Adults with DS show a constitutional cardiovascular protection, by virtue of which they do not seem to develop arterial hypertension or arterial stiffness despite the early tissular aging and the increased prevalence of important classic vascular risk factors, such as obesity, a sedentary lifestyle, or dyslipidemia. RCAN1 and DYRK1A, two genes located on chromosome 21 and over‐expressed in DS, are probably involved in the regulation of RAAS, the autonomic nervous system, and endothelial function, and seem to be responsible for this protection. A deeper understanding of these two genes and their signaling pathways could help improve both the management of cardiovascular risk in adults with DS and have an enormous impact on cardiovascular health for the general population, which could lead to the investigation of new potential therapeutic targets.

8. Funding sources

The research team is supported by grants from the Sociedad Española de Medicina Interna (Premio a la Investigación Clínica Dr Prof. Miguel Vilardell 2017), from the Sociedad de Medicina Interna de Madrid y Castilla La Mancha (Beca al mejor Proyecto de Investigación 2018) and from the Jerôme Lejeune Foundation (Cycle2017B/Project #1711). ERV is supported by a scholarship from the Instituto de Salud Carlos III (Contrato Río Hortega;European Fund for Regional Development‐EFRD). DRA is partially supported by the Fondo de Investigaciones Sanitarias (FIS grant PI19/00634, European Fund for Regional Development—EFRD).

DISCLOSURE STATEMENT

The authors have no conflicts of interest to disclose.

AUTHOR CONTRIBUTIONS

ERV and JMGR substantially contributed to the conception of the present manuscript. ERV and DRA drafted the work and reviewed it critically for important intellectual content. ERV, JMGR, DRA, and FM approved the final version to be published. All authors agreed to be accountable for all aspects of the work in ensuring that questions related to the accuracy or integrity of any part of the work are appropriately exposed and resolved.

ACKNOWLEDGEMENTS

The authors would like to thank Mr Jesús Coronado Hinojosa for his support of the Adult Down Syndrome Unit at the Hospital Universitario de La Princesa and its research program, and Mara Ortega, Pedro Parra and Manuel Gómez for their help elaborating this manuscript.

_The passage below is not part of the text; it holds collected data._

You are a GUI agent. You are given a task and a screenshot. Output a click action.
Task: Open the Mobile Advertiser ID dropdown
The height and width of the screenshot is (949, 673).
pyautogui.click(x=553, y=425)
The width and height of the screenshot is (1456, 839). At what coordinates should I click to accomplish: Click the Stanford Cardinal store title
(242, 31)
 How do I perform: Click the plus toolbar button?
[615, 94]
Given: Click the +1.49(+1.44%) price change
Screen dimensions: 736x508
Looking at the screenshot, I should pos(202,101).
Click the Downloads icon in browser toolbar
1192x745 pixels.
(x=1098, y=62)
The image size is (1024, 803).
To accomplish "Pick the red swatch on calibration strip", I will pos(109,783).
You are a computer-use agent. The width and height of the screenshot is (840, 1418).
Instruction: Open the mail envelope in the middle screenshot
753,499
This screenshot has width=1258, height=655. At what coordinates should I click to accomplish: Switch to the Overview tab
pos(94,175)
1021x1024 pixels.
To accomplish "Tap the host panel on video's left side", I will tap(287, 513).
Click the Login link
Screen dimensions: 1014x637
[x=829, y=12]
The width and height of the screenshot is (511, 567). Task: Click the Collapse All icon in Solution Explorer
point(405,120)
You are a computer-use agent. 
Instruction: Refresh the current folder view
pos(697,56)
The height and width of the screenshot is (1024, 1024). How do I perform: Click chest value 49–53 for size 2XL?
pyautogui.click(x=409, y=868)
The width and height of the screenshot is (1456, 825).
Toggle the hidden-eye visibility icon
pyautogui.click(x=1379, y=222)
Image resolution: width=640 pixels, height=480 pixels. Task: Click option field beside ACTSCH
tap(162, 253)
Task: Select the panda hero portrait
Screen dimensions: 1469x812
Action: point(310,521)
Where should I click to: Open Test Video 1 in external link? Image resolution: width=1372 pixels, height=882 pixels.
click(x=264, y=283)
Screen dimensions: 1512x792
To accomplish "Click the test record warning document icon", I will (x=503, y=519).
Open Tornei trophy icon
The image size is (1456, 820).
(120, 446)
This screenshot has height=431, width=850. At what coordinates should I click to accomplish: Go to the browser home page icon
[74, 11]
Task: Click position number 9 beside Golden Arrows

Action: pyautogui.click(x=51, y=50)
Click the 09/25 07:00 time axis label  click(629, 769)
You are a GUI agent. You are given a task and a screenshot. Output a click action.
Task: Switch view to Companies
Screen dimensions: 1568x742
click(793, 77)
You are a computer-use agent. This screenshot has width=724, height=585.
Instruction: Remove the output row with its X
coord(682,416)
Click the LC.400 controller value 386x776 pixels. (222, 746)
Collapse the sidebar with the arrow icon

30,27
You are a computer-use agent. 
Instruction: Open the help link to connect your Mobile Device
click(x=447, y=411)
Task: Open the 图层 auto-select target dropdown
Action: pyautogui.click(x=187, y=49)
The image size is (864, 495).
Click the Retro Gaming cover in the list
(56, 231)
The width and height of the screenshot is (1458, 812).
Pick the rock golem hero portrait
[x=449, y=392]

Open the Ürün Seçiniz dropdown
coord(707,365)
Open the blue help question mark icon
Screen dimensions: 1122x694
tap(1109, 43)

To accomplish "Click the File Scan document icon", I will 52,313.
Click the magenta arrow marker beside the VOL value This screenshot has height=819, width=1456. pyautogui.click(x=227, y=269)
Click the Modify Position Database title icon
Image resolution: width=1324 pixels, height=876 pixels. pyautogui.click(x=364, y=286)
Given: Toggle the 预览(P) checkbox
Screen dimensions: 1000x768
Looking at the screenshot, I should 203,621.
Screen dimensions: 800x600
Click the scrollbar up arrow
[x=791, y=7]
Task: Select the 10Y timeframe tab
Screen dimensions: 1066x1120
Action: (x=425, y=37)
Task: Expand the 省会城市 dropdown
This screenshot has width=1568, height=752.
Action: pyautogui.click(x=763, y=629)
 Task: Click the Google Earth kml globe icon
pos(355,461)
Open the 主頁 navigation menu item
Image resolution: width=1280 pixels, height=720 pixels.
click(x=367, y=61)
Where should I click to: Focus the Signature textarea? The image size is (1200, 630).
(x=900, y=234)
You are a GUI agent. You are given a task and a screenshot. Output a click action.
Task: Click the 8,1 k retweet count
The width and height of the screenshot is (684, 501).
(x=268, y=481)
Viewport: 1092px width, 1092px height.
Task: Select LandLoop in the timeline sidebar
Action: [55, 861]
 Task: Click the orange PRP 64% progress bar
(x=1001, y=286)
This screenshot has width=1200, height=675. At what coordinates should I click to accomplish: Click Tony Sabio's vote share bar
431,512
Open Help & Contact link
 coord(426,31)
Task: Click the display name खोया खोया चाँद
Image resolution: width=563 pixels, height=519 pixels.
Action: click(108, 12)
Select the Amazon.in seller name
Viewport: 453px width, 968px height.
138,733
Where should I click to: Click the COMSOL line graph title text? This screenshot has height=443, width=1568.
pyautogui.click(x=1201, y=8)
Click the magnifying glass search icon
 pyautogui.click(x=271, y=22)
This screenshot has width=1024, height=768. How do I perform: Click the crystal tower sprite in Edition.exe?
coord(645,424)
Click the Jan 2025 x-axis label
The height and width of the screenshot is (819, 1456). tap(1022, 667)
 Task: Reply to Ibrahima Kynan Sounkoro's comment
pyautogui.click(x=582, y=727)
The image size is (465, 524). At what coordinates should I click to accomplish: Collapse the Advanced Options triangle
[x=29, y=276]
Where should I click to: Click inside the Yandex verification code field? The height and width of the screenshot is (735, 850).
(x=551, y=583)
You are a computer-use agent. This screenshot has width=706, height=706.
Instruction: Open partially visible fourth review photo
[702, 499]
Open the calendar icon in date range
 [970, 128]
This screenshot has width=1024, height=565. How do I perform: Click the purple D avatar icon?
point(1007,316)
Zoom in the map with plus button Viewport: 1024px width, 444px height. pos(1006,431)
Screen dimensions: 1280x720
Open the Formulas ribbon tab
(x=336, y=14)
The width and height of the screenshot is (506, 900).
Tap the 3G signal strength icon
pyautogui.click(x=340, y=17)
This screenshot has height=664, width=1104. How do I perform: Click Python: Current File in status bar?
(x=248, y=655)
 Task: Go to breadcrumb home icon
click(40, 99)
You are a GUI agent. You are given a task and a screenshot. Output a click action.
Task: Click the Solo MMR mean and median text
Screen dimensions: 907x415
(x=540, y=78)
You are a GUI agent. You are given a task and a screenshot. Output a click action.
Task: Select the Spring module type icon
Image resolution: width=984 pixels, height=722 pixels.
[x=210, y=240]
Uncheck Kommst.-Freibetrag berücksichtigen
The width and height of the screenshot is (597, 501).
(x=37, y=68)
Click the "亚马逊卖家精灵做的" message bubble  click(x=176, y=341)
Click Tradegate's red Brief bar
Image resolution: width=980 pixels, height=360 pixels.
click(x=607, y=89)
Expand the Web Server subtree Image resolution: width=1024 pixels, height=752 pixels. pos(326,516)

Roy‐Vallejo E, Galván‐Román JM, Moldenhauer F, Real de Asúa D. Adults with Down syndrome challenge another paradigm: When aging no longer entails arterial hypertension. J Clin Hypertens. 2020;22:1127–1133. 10.1111/jch.13930

Footnotes

1

Although they are not exactly equivalent, we will use the terms T21, which refers to a genotype, and DS, its phenotypic expression, interchangeably throughout this review.